If one recalls anything from this film, it will be the time bomb sequence in which a city bus is destroyed. A public outcry was raised and the film was even banned in Brazil as censors there declared that it sensationalized conspiracy and terrorist techniques. Hitchcock himself conceded that he was erring in building up the audience's suspense and then not providing a proper relief. Instead he opted for the more spectacular route of showing the bus explode; killing its passengers -- including the young Stevie.

Another scene of grisly death, handled much more like the Master of Suspense, was when Mrs. Verloc squares off with her husband at the dinner table. The quick editing of faces and hands clutching a carving knife created a frenzy of anxiety as the scene played out a powerful display of murder without the use of any dialogue.
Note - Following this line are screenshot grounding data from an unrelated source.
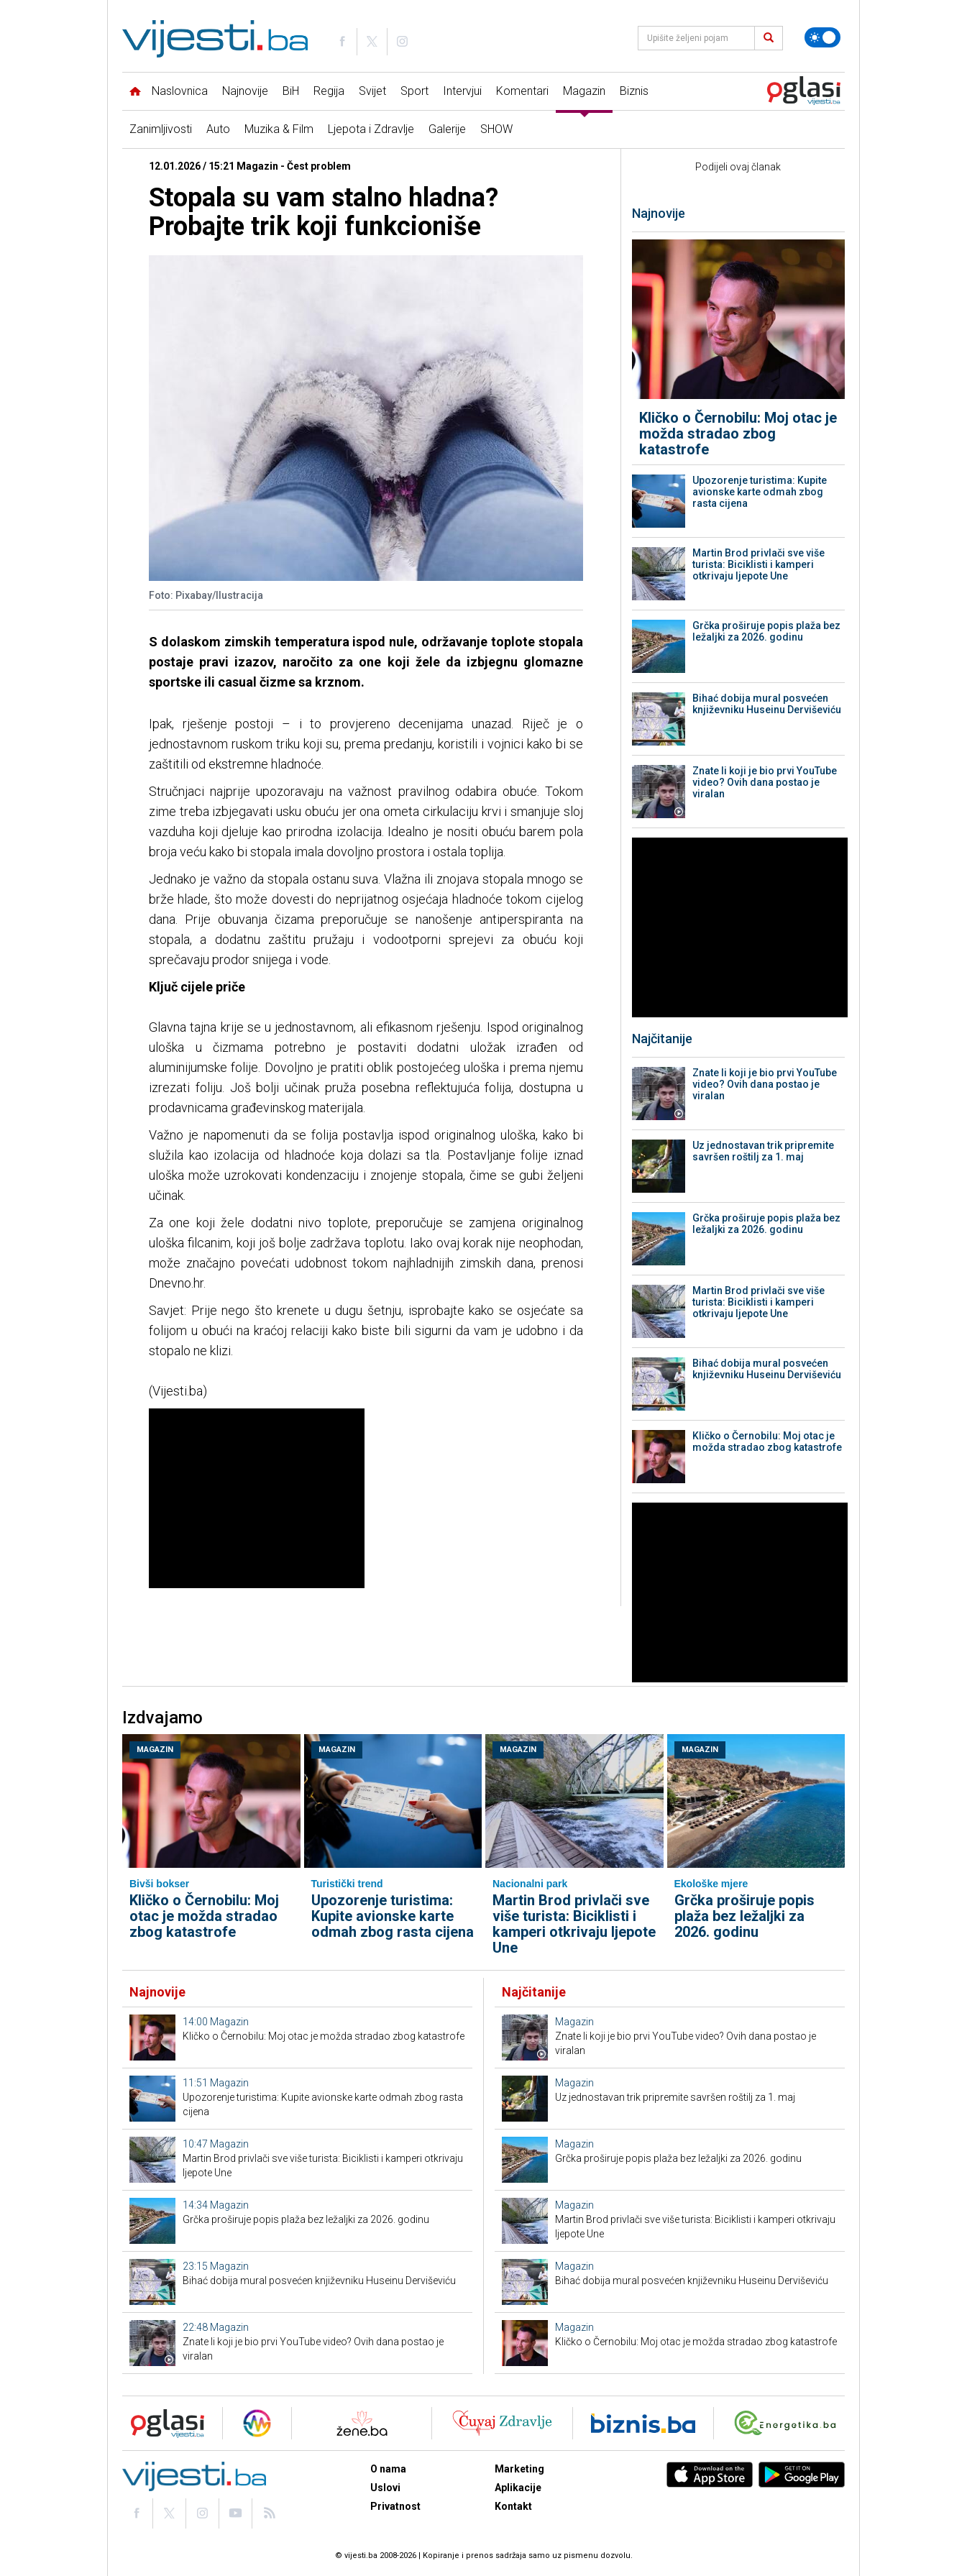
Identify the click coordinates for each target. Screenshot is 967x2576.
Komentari (522, 91)
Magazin (584, 91)
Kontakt (513, 2506)
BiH (291, 91)
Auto (218, 129)
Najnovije (245, 91)
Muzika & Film (278, 129)
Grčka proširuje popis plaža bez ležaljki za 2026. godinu (766, 631)
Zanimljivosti (160, 129)
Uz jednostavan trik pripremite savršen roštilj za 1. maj (763, 1151)
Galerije (447, 129)
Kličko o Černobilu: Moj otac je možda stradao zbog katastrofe (738, 433)
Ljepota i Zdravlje (371, 129)
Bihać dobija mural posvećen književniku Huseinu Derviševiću (766, 703)
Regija (328, 91)
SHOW (496, 129)
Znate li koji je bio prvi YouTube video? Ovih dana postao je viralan (764, 782)
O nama (388, 2469)
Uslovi (385, 2487)
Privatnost (395, 2506)
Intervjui (462, 91)
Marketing (519, 2469)
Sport (414, 91)
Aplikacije (518, 2487)
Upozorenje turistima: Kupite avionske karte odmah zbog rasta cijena (759, 492)
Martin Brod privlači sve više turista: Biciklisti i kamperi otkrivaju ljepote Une (758, 564)
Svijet (372, 91)
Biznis (634, 91)
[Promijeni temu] (822, 37)
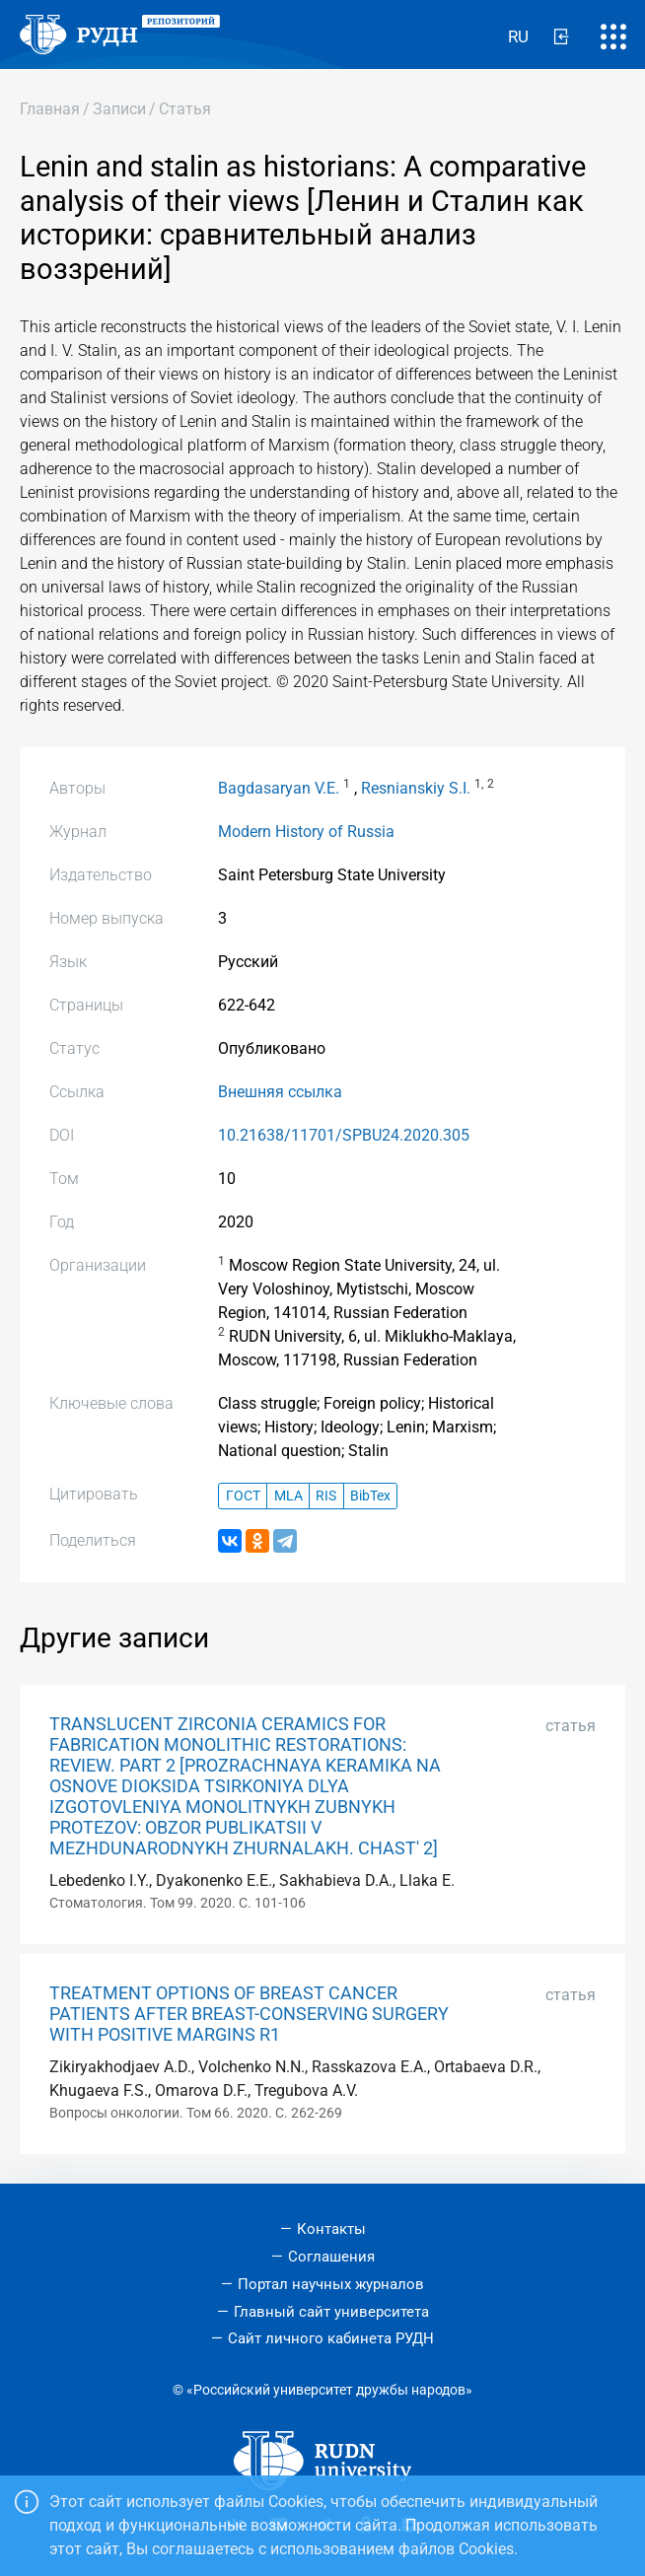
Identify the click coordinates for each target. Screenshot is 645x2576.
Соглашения (331, 2256)
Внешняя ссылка (280, 1091)
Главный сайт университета (331, 2312)
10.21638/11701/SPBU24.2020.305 (343, 1135)
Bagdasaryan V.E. (278, 788)
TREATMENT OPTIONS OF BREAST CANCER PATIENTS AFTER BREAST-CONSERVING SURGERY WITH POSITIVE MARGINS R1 (249, 2014)
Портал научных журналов (331, 2284)
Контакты (331, 2229)
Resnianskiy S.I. (415, 788)
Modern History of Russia (306, 831)
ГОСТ (243, 1496)
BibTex (370, 1496)
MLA (288, 1496)
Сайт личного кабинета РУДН (331, 2338)
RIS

And speaking of dialogue, there are quite a few good quips throughout the film. In particular, those offered by Sgt. Spencer provide a touch of light banter in his exchanges with Mrs. Verloc, as well as, with a constable walking his beat. [Considering the director's mistrust of the law, one could almost imagine it was he making the comments to the officer]. Originally wanting Robert Donat (The 39 Steps) for the part of the detective, Hitch settled for Loder who managed to play the role quite well. Oskar Homolka, though, was the one who stole this show. As Carl Verloc, the terrorist next door, he is a flawed man who must decide between his loved ones and his cause. While not completely evil, he is quite menacing as the conspirator and his destiny with death is inevitable. The turnstile scene is an excellent example of showing how he is trapped and can only choose one avenue to free himself.

RATING: 5.0 (of 10). While hardly the best effort by Hitchcock, Sabotage is a bit prophetic with its glimpses of "unfriendly acts" by powers that even the Scotland Yard superintendent state are by "people they'll never catch." Alternate titles: The Hidden Power (1936) and A Woman Alone (1937 US title).